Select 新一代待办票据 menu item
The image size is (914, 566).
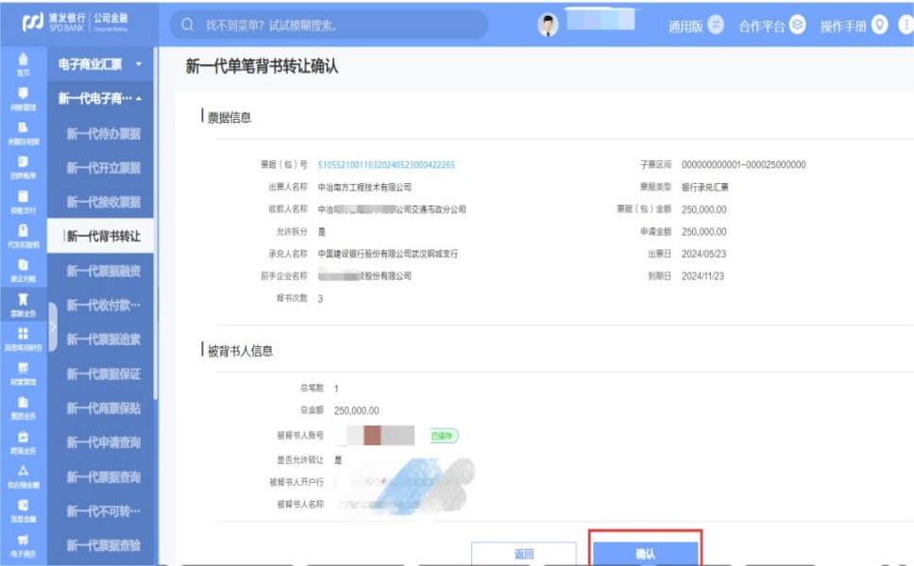[x=103, y=134]
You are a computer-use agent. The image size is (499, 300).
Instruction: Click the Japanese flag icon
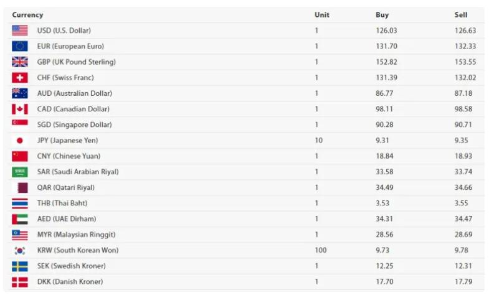[19, 141]
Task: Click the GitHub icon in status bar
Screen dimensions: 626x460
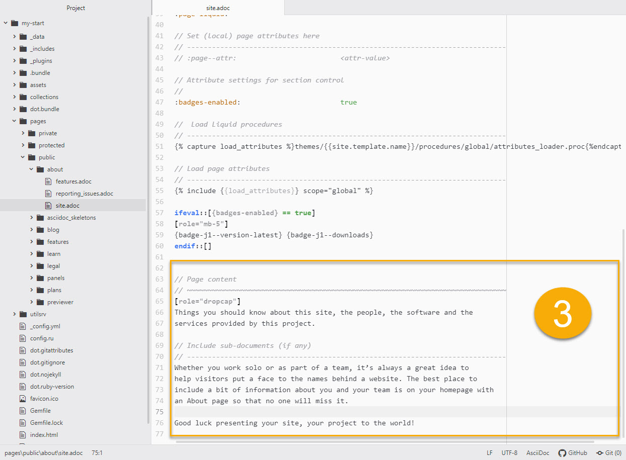Action: pyautogui.click(x=562, y=453)
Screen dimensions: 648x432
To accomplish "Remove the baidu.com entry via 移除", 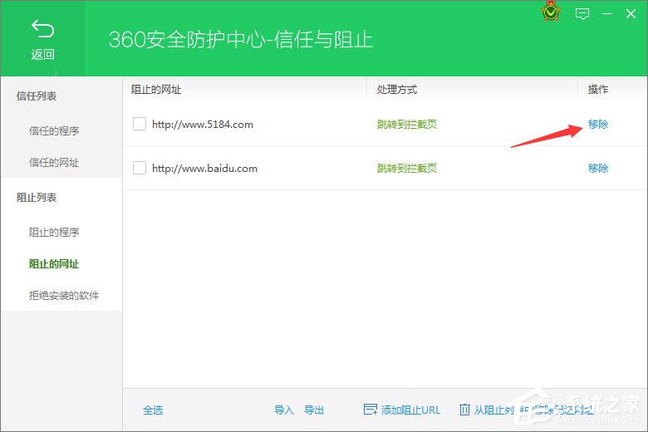I will coord(598,168).
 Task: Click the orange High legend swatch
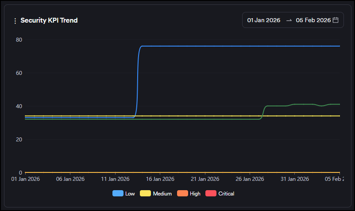[x=182, y=194]
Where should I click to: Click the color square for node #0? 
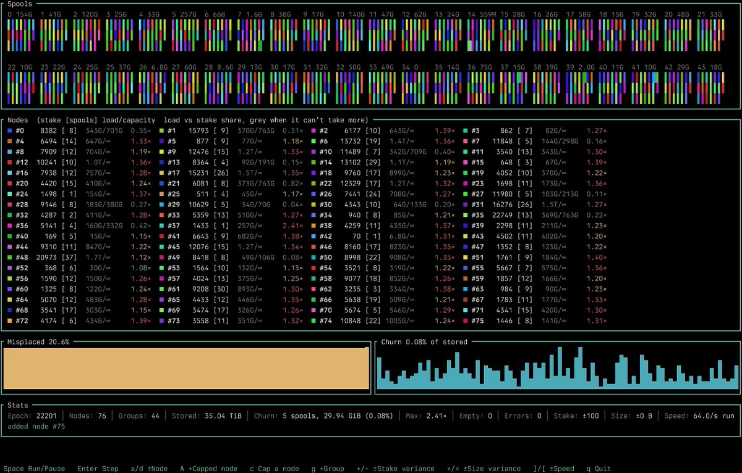tap(10, 131)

- - - -

| The problem |
Beginning with the line that contains "Where should I", write out the remaining lines of the listing above through the last, exactly and only those, without pictures.

| Response area |
Where should I click to: Click the color square for node #0? 
tap(10, 131)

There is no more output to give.